SANAA (RTRS): Yemen withdrew on Sunday a proposal for an emergency Arab summit on Middle East violence, saying such a meeting would only widen political schisms among Arab governments. Yemen’s Foreign Minister Abubakr al-Qirbi made the announcement as a senior official in the Cairo-based Arab League said the organisation was one vote shy of a two-thirds majority needed to convene a meeting. “Yemen has withdrawn its call for an emergency Arab summit, out of fear that such a meeting would lead to deeper divisions and wider schisms within Arab ranks,” Qirbi told reporters.

Yemen first proposed the meeting shortly after Israel started bombarding Lebanon 12 days ago after Hezbollah guerrillas captured two Israeli soldiers.
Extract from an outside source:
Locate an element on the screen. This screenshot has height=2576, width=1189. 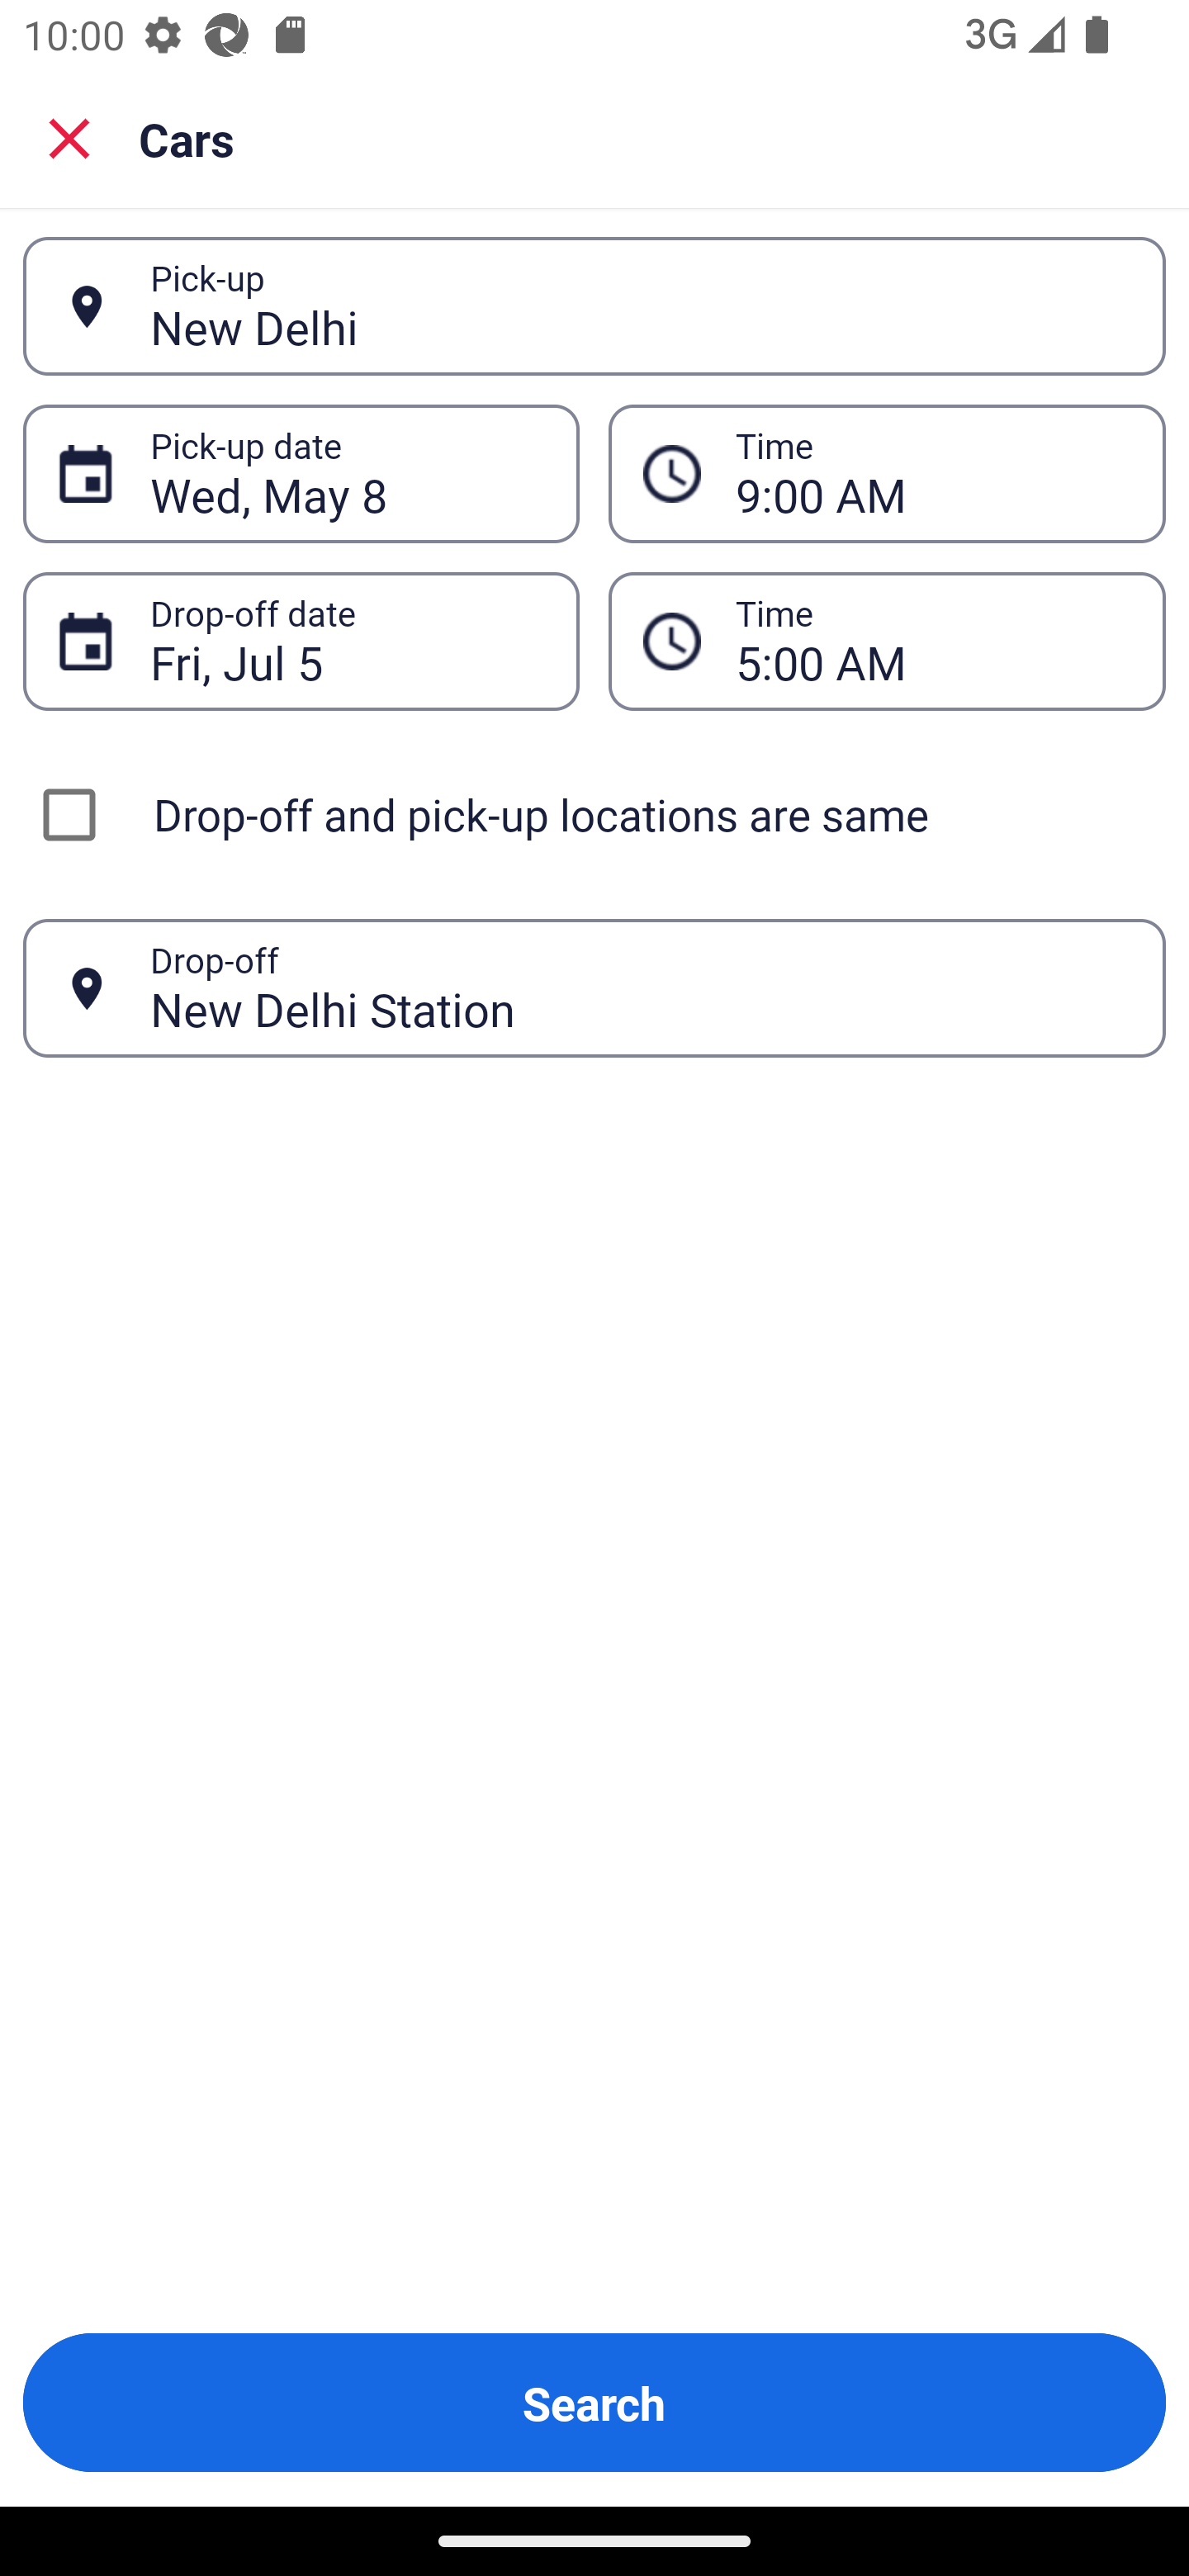
Wed, May 8 Pick-up date is located at coordinates (301, 474).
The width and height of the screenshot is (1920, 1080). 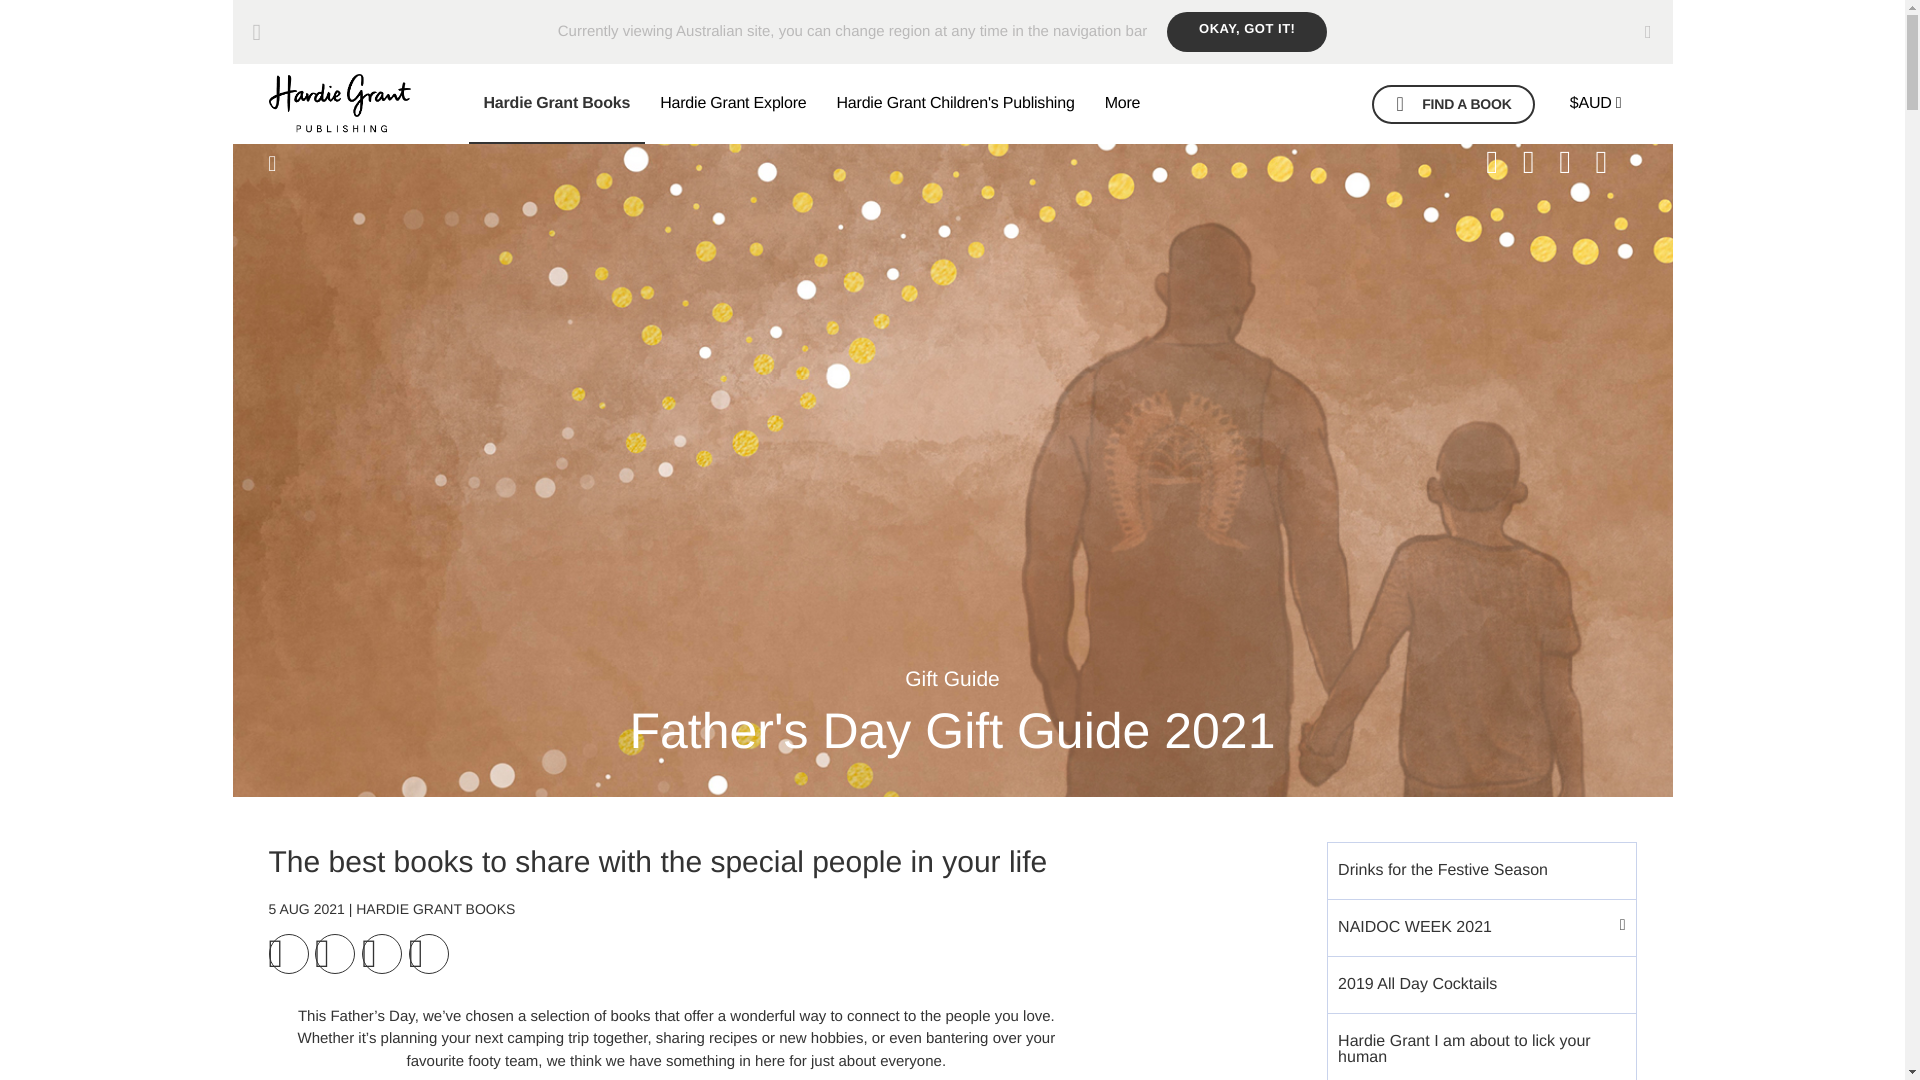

Israel also stepped up attacks on Gaza after Palestinians captured another soldier. Since then, Saudi Arabia has directly criticised Hezbollah, saying it had embarked on an ill-considered adventure. Syria, the only Arab government that openly backs Palestinian militant group Hamas and Hezbollah, has said its position towards the summit would depend on whether it would support the guerrillas.

Diplomats say other Arab governments friendly with the United States also consider Hezbollah’s kidnapping of the soldiers a mistake....In Cairo, a senior Arab League official said on Sunday that Somalia, Mauritania, Kuwait, Oman, the United Arab Emirates and the Comoros Islands had joined seven other Arab League members to support a Yemeni proposal for a summit. At least 15 governments in the 22-member Arab League must agree before a summit can go ahead, but more could do so in the days to come. Egypt, Qatar, Algeria, Lebanon, Djibouti, Sudan and the Palestinians had signed on earlier.

.... Egyptian President Hosni Mubarak has said Arab countries must agree on the main points before the leaders meet. Arab foreign ministers held an emergency meeting in Cairo earlier in July on the violence and called for a ceasefire. Only Saudi Arabia has criticised Hezbollah directly, referring to its military operation at the Lebanese border to seize two Israeli soldiers as an ill-considered adventure. That attack prompted Israel to launch its offensive. But in private, other Arab governments friendly with the United States consider the Hezbollah operation a mistake, diplomats say.